It is well known that when proteins aggregate, illnesses such as Alzheimer's disease, Huntington's disease, and amyotrophic lateral sclerosis arise (1). Activation of chaperone proteins can suppress diseases associated with protein misfolding (2). However, the role of chaperone proteins in the treatment of metabolic diseases such as type 2 diabetes (T2D) has been relatively understudied. We (3-5) and others (6) have been studying the role of molecular chaperone proteins in the treatment of T2D. Specifically, we have been studying the role of heat shock protein 72 (HSP72). We have identified an essential role of HSP72 in preventing obesity-induced insulin resistance, using both loss of function and gain of function genetic mouse models and, via the use of small molecule activators of HSP72 currently in human clinical trials for T2D. This lecture will discuss these data and evaluate the clinical utility for molecules that activate molecular chaperone proteins in the treatment of obesity-related diseases.

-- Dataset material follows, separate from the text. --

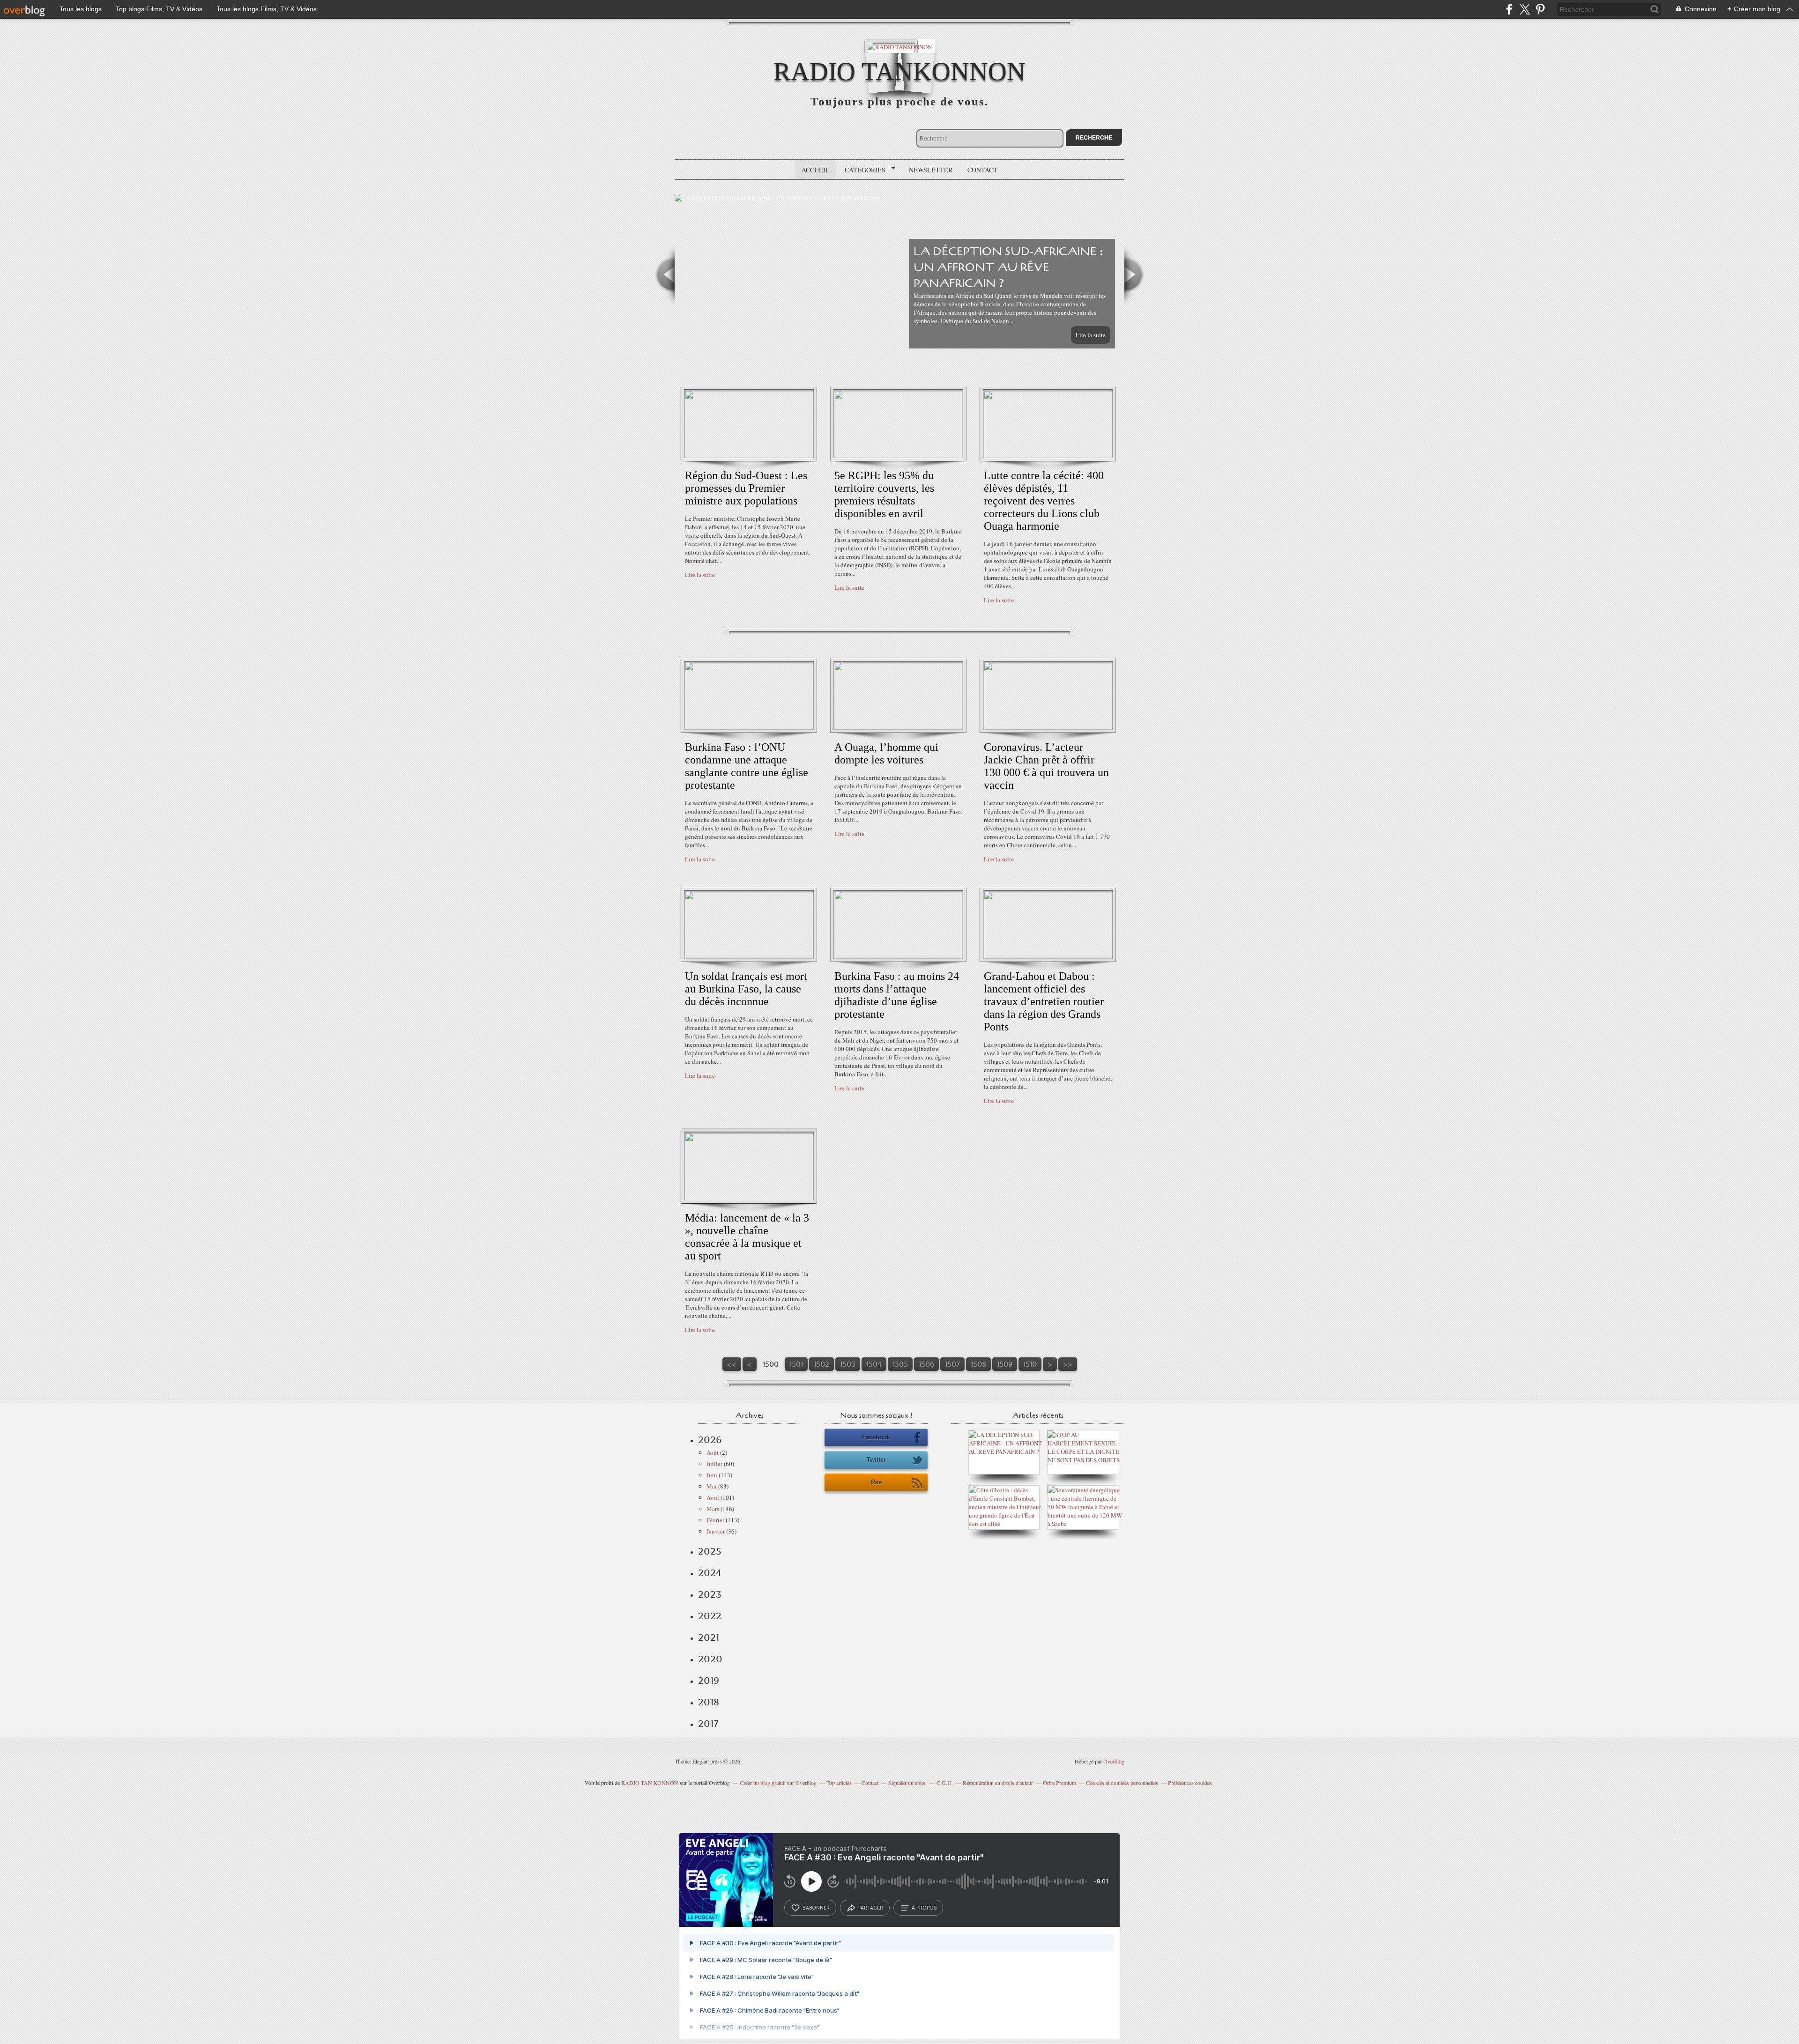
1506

1. Hartl, F.U., et al. Molecular chaperones in protein folding and proteostasis. Nature 475, 324-332 (2011).
2. Hoshino, T., et al. Suppression of Alzheimer's disease-related phenotypes by expression of heat shock protein 70 in mice. J Neurosci. 31:5225-5234 (2011).

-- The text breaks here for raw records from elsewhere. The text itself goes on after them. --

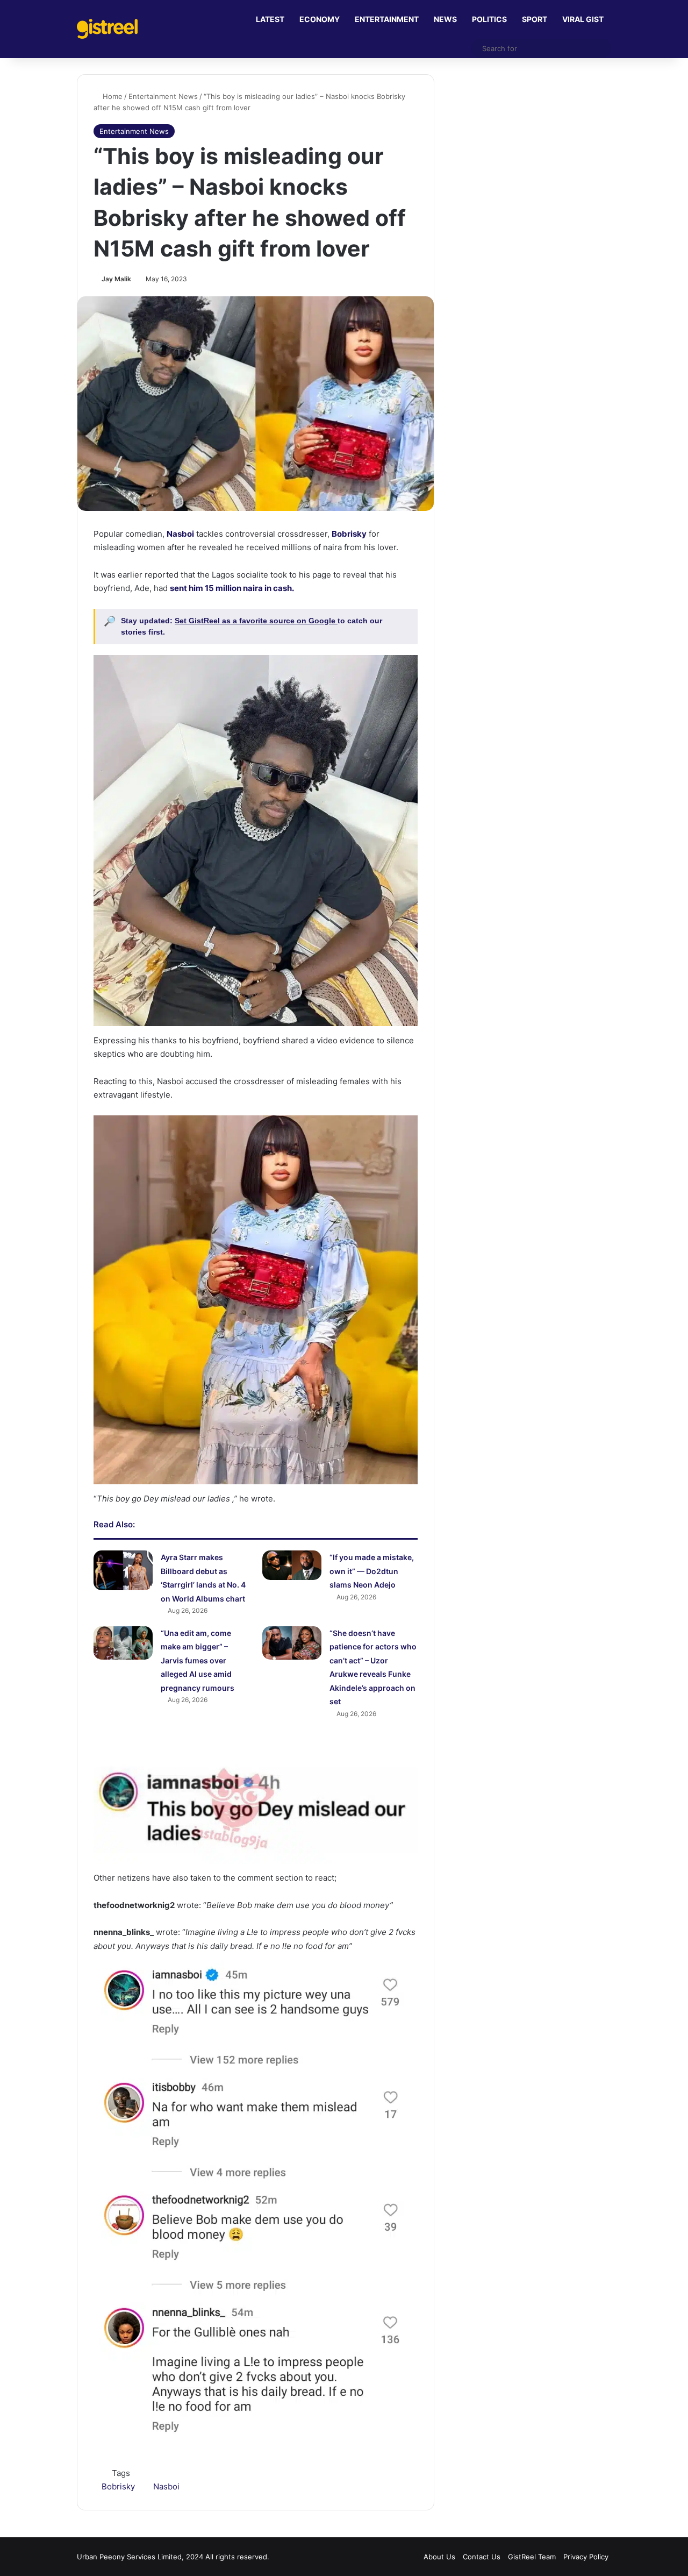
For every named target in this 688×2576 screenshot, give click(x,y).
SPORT (534, 19)
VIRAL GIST (583, 19)
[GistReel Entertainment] (107, 29)
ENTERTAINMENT (387, 19)
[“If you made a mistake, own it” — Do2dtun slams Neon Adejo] (291, 1565)
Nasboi (166, 2486)
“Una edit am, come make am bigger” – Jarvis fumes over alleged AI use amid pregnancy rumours (197, 1660)
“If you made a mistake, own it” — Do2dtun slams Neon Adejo (371, 1571)
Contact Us (481, 2556)
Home (112, 96)
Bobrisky (118, 2486)
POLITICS (489, 19)
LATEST (270, 19)
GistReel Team (532, 2556)
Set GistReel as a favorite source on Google (256, 620)
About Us (439, 2556)
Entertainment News (163, 96)
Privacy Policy (585, 2556)
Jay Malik (116, 279)
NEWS (445, 19)
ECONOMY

3. Chung, J., et al. HSP72 protects against obesity-induced insulin resistance. Proc Natl Acad Sci U S A 105, 1739-1744 (2008).
4. Bruce, C.R., et al. Intramuscular heat shock protein 72 and heme oxygenase-1 mRNA are reduced in patients with type 2 diabetes: evidence that insulin resistance is associated with a disturbed antioxidant defense mechanism. Diabetes 52, 2338-2345 (2003).
5. Crul T,. et al. Hydroximic acid derivatives: Pleiotropic HSP co-inducers restoring homeostasis and robustness. Curr Pharm Des 19: 309-346 (2013).
6. Ozcan, U., et al. Chemical chaperones reduce ER stress and restore glucose homeostasis in a mouse model of type 2 diabetes. Science 313, 1137-1140 (2006).